Most preachers wouldn’t think about printing lyrics or music in a bulletin without that precious CCLI number right after it. They expect their children to produce their own research papers for school. They themselves would likely not have the nerve to submit another’s work as their own for print media. But as far as sermons go, nothing is out of bounds. Somehow the genre of the sermon transcends legality and plain old “right.”
Understand, there are literally thousands of online sermon resource sites. Many provide their sermons gratis. Add to these the various bound and print resources out there and you’ve got a veritable homiletical candy store from which to pick and choose.
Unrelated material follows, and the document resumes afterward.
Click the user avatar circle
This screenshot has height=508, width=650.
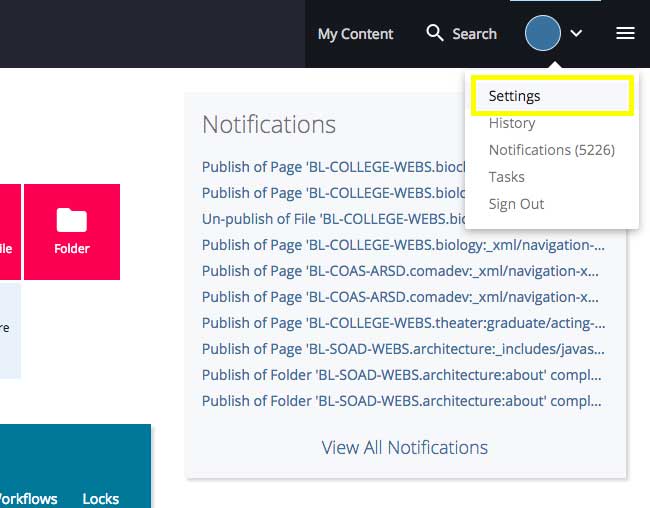543,33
One need never produce another original sermon. It’s all been done and it’s all there for the taking. “All things are lawful for me,” cries the lazy preacher. “Good,” “right,” and “salutary” are then forgotten.
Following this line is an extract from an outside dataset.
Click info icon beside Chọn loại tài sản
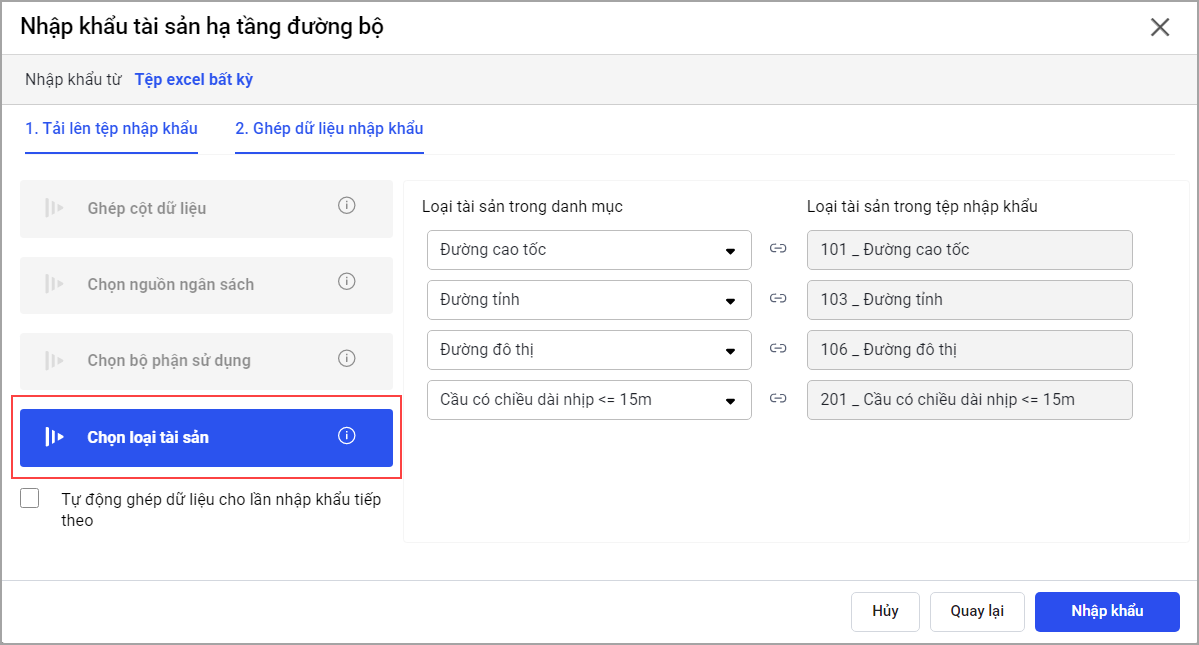This screenshot has width=1199, height=645. pyautogui.click(x=347, y=435)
Just because they’re accessible does not mean that it’s OK to use them carte blanche (shall we also discuss the availability and propriety of internet pornography?). Availability and propriety are not necessarily equivalent terms.
If not him then who?
A real kicker is the less-oft-considered issue. Exactly whose sermon is it? Forget about the issues of intellectual property and ethics. Who’s really in the pulpit? Obviously it’s the preacher. But in the case of the borrowed sermon, the preacher is merely the vehicle for another’s preaching. Granted, he made the choice, such as it was, of a particular sermon to deliver. Yet the theology of that sermon is driven, not by the sermon-deliverer, but by the sermon writer. Practically speaking, for the Lutheran pastor to preach a Methodist’s sermon is tantamount to inviting that Methodist preacher to step into that Lutheran pulpit. And while I’m quite certain that most Lutheran preachers would not think of pulling a move like that, they functionally do just that on a regular basis.
One guy’s opinion?
I write this from a certain perspective. I am a pastor writing about pastoral practice. I know where I stand on this. (I write this entire post cautiously, as I am dangerously close to flogging a dead horse by broaching the subject again.) I’m honestly interested in hearing others’ opinions. I’ve obviously heard some–those of my opponents in this. What say you?
Clergy, have you encountered this? What has your response been? Were you to encounter this, either again or for the first time, how might you respond? Would you respond?
Lay persons, what say you? What might your reaction be were you to learn your pastor didn’t write his own sermons? Have you had such experiences? Care to share?
Is it a prevalent problem, or am I just that lucky to have stumbled upon it? Are we due for an American Visitation? Is it something that circuit counselors would be willing to address? Districts? Synod in Convention?
As always, thanks for your comments.